┌──
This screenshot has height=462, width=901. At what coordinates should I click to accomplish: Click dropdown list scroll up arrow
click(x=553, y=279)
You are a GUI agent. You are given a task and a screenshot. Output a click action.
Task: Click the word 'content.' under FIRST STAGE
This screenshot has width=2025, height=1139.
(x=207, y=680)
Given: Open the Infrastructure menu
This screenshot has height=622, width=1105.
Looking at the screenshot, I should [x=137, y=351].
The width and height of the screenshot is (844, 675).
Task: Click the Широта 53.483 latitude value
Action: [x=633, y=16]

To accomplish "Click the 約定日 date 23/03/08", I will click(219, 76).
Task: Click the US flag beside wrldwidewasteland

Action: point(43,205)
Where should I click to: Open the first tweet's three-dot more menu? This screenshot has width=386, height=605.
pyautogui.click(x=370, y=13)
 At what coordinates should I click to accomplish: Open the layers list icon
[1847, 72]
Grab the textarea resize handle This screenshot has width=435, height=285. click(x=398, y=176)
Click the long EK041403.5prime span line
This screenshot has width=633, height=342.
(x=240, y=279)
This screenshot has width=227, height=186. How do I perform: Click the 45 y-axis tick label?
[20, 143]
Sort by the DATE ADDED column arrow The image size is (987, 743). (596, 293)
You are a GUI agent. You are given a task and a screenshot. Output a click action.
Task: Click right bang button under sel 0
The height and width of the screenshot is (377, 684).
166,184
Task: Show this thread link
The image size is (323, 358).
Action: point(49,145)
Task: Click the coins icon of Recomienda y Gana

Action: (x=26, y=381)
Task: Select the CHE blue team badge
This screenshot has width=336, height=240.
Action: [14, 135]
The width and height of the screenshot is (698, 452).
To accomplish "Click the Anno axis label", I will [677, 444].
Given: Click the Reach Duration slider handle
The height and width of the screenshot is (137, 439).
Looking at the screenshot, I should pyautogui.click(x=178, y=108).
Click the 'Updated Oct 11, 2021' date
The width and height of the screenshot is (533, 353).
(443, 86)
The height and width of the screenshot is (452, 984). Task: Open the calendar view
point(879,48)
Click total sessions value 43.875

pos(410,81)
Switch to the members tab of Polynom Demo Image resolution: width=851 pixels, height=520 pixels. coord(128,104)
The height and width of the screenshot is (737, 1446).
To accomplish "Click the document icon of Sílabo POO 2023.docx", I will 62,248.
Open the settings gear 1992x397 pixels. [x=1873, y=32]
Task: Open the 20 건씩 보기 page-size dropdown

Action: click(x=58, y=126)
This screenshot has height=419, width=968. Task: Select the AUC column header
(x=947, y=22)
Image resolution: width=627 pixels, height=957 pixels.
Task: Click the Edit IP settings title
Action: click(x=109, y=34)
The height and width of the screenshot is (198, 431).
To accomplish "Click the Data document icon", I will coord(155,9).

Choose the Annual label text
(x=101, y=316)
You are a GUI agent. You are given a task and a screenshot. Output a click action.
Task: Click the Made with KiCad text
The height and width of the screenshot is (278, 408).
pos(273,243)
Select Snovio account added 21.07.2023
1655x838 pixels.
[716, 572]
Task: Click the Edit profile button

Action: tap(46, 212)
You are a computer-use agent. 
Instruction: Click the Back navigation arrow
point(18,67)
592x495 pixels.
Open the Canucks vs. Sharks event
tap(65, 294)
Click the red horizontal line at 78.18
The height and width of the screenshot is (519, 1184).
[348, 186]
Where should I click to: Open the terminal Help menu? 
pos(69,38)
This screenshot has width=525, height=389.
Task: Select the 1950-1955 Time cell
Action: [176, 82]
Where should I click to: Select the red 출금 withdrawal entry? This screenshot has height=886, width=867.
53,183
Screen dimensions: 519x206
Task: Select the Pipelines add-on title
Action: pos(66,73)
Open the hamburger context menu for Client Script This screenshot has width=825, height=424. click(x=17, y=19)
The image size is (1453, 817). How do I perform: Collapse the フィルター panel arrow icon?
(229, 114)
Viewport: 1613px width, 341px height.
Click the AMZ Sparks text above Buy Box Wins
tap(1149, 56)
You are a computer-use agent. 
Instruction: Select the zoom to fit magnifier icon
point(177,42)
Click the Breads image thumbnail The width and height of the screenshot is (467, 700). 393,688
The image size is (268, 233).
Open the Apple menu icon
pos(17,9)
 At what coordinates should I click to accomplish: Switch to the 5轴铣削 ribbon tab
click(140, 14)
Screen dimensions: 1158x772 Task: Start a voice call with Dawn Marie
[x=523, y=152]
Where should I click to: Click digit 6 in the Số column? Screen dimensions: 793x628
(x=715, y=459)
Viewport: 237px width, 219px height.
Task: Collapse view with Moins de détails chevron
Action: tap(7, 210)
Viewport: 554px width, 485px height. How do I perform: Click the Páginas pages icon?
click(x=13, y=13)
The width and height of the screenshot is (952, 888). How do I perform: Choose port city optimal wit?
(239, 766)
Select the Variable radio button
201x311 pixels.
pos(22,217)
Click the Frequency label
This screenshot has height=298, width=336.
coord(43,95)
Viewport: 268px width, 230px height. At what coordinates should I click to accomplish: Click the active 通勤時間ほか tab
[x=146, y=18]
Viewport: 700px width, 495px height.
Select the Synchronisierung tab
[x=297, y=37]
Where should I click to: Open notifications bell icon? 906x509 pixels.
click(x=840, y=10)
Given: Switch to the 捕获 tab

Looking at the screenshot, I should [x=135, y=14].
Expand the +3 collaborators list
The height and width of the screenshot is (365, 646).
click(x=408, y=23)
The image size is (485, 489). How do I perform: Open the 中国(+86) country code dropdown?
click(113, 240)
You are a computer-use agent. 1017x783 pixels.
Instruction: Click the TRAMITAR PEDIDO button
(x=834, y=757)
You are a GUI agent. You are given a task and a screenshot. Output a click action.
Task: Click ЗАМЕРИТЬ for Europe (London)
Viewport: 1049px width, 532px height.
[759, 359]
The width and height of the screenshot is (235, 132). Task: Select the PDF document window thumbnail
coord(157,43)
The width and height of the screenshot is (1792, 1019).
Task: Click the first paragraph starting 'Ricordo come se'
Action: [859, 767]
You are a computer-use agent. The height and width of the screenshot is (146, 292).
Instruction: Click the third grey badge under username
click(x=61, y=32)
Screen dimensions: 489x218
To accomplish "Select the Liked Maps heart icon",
└──
## WORK REQUIRED
Filter by the word "computer": copy every line of the data that holds it.

## PROBLEM SOLUTION
You are a computer-use agent. 
You are a computer-use agent. 
You are a computer-use agent. 1017x783 pixels.
You are a computer-use agent. The height and width of the screenshot is (146, 292).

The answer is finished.